━━━ Source passage

Re: Handguns and trailering

How about parks??? most state and federal parks I have been in ban guns... exceptions made of course  for wilderness areas and hunting season.

As Kirk said forget travel in Canada and Mexico.

Sounds like you'd be better off with a cell phone and 911 on speed dial.


----------



## utmtman (Jun 28, 2008)

Re: Handguns and trailering

National and state parks said that if they are dismantled or not readily available they can be carried.   The rule of thumb is ammo in one case and weapon in another case locked in the trunk or storage area of vehicle where they are not readily available, they can be carried thru a park.  Since I work for the parks system I have asked this question a few times as well as answered it for others as well.


----------



## Gruffy (Jun 28, 2008)

Re: Handguns and trailering

I'm curious... "carried through a park".... does that mean you can drive through on the highway but not stop or camp within the park???


----------



## kellyx4 (Jul 1, 2008)

━━━━━━
━━━ Data block

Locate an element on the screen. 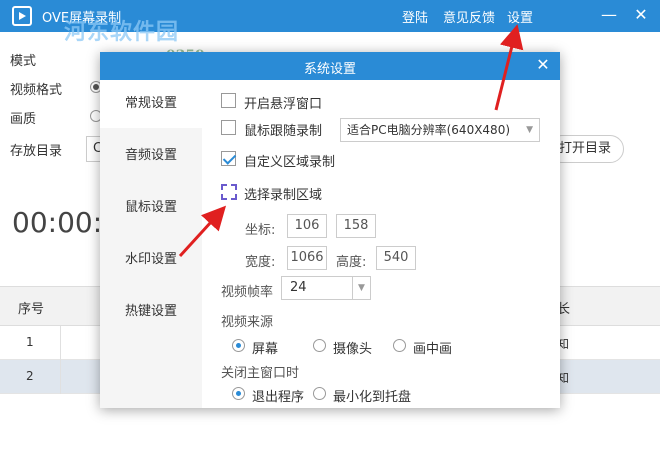 Image resolution: width=660 pixels, height=460 pixels. app-logo-icon is located at coordinates (22, 16).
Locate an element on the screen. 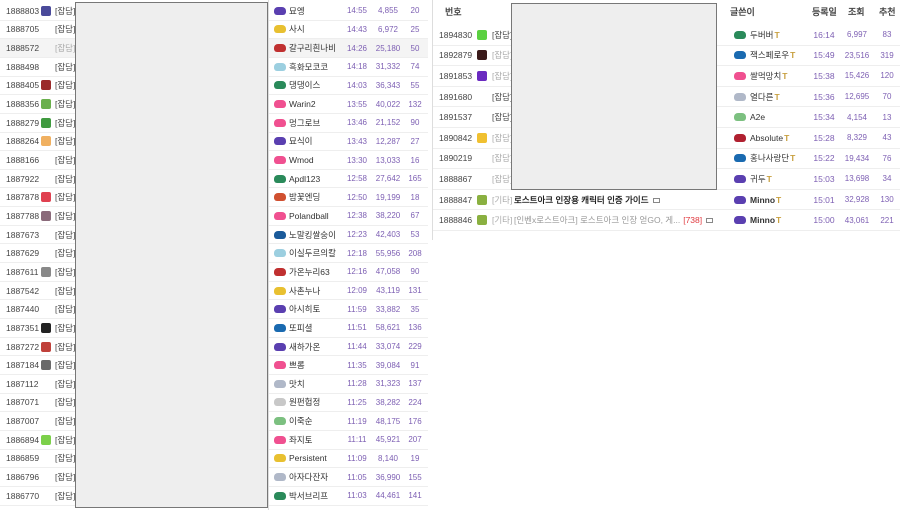  writer-name: 노말킹쌀숭이 is located at coordinates (312, 235).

━━━━━━

■ Work instructions:
- 1) Rewrite the thread on handguns and trailering from "How about parks???" up to and including "Canada and Mexico.", putting "Alaska" in place of "Canada".
- 2) Carry the handguns and trailering thread forward from the point where it ends.

■ Answer section:
- 1)
How about parks??? most state and federal parks I have been in ban guns... exceptions made of course  for wilderness areas and hunting season.

As Kirk said forget travel in Alaska and Mexico.

- 2)
Re: Handguns and trailering

If I can add my two cents worth here, I feel that Kirk is correct in what he is saying, a shotgun would probably be your best choice. I have been in the law enforcement in one capacity or another for almost 30 years now, starting as a deputy sheriff, Sergeant in a local town department, and now as a Captain in the State Department of Corrections. Most persons who actually need a weapon in a crisis are too flustered to accurately shoot a hand gun unless they have been properly trained and maintain that training rigorously. To be proficient with a hand gun takes many hours of practice.

While there is ammunition available (Glasser Safety Rounds) for hand guns designed not to penetrate walls in apartments and houses, you must remember we are talking about an RV where the construction is not as solid.

My weapon of choice in your circumstance would be a 410 gauge pump action shotgun with a 20" barrel, pistol grip stock, and loaded with #00 or #4 buckshot. 

It is compact, would be short enough to maneuver in the close confines of a RV and as mentioned above, the sight and sound of a pump action shotgun being manipulated is a very good deterrent in it's self.


----------



## utmtman (Jul 2, 2008)

Re: Handguns and trailering

Yes you can camp and stay and visit just keep your weapons locked up in truck or somewhere else.  Example my rifle has bolt removed pistol has barrel removed.  Both are in cases under the bed the bolt, barrels, and ammo are in a drawer.   I am in a national park for half the year and they say this is acceptable.


----------



## DL Rupper (Jul 3, 2008)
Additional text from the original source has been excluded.